Reproduce, exactly and in full, only the lines below from the one containing "联系方式 (474, 2485)" through the one containing "Gemstone Guide [menuitem] (1114, 616)".

** Opening Given data block **

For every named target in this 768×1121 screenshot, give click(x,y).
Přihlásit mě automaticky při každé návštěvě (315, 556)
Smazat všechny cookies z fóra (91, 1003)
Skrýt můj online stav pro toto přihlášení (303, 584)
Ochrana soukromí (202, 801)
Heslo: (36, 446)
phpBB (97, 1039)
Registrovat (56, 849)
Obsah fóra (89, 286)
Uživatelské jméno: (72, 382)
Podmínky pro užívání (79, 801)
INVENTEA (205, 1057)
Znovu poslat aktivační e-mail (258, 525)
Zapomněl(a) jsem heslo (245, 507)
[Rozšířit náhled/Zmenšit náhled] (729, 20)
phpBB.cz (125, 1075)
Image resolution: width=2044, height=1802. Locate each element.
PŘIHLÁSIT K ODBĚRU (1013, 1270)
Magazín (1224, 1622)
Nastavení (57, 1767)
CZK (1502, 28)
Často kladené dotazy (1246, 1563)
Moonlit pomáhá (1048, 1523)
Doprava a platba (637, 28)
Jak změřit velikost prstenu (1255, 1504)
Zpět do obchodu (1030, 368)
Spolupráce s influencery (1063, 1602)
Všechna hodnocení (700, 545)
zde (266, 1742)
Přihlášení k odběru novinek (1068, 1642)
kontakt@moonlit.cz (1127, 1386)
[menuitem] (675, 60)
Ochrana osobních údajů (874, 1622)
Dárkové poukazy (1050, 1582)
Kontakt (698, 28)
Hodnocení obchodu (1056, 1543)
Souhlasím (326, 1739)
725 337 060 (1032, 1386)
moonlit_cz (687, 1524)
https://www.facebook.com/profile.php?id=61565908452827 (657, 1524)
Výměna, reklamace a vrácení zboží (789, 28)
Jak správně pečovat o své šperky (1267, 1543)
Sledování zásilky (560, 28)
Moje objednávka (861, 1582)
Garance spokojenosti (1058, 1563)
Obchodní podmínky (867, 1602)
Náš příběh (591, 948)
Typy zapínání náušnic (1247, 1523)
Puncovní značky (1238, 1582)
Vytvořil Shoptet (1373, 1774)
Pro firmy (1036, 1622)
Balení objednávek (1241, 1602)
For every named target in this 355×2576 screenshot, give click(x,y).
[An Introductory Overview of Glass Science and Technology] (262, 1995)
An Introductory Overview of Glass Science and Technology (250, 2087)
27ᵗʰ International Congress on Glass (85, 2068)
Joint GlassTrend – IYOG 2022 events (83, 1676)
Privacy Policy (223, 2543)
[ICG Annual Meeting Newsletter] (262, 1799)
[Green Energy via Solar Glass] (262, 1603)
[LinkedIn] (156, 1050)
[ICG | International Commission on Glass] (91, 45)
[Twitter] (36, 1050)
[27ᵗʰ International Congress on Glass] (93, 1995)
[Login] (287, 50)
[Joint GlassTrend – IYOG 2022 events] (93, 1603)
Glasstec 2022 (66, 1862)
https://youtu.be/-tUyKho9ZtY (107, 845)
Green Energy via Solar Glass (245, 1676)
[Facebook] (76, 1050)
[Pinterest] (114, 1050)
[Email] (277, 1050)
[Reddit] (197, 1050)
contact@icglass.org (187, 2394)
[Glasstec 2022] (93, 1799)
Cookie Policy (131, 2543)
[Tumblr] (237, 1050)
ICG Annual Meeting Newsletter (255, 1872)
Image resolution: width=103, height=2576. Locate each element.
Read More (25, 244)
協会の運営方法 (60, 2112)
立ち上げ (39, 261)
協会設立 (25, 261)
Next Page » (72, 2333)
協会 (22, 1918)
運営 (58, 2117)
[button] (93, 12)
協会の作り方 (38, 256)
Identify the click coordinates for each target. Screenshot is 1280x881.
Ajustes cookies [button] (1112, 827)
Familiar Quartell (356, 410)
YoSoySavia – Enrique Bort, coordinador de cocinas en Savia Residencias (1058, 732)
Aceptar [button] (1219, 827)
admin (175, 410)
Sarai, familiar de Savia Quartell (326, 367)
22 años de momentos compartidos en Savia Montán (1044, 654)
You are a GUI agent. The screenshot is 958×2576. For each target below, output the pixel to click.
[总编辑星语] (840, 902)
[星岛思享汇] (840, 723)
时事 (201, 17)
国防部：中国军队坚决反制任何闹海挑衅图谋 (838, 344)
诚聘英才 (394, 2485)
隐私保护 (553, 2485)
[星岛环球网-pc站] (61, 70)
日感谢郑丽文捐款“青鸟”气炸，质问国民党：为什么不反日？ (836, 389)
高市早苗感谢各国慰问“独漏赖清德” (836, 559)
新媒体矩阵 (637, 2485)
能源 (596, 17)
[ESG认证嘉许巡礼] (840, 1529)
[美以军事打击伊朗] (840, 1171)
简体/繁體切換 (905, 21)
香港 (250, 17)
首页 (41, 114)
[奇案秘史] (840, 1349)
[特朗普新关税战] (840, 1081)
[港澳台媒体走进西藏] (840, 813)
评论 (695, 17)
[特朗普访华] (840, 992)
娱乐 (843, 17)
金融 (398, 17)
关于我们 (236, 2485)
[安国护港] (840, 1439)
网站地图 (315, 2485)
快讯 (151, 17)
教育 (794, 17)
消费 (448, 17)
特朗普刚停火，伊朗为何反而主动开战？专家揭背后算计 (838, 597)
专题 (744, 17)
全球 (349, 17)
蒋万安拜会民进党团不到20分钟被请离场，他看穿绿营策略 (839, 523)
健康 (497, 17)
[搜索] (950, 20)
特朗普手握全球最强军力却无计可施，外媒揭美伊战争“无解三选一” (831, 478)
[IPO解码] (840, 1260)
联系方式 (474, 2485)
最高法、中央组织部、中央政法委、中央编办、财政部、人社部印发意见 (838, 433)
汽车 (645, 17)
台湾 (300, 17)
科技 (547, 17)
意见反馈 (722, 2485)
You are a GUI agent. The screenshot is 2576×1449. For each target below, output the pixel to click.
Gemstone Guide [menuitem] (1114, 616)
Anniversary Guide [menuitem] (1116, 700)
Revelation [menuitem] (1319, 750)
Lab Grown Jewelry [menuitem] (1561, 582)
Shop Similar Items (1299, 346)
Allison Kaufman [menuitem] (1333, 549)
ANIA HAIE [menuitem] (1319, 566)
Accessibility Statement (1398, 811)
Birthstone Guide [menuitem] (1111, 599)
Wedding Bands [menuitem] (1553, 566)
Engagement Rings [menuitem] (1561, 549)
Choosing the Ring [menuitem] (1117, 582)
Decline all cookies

** Closing Given data block **

Answer »
联系方式 (474, 2485)
最高法、中央组织部、中央政法委、中央编办、财政部、人社部印发意见 (838, 433)
汽车 (645, 17)
台湾 (300, 17)
科技 (547, 17)
意见反馈 (722, 2485)
You are a GUI agent. The screenshot is 2576×1449. For each target below, output the pixel to click.
Gemstone Guide [menuitem] (1114, 616)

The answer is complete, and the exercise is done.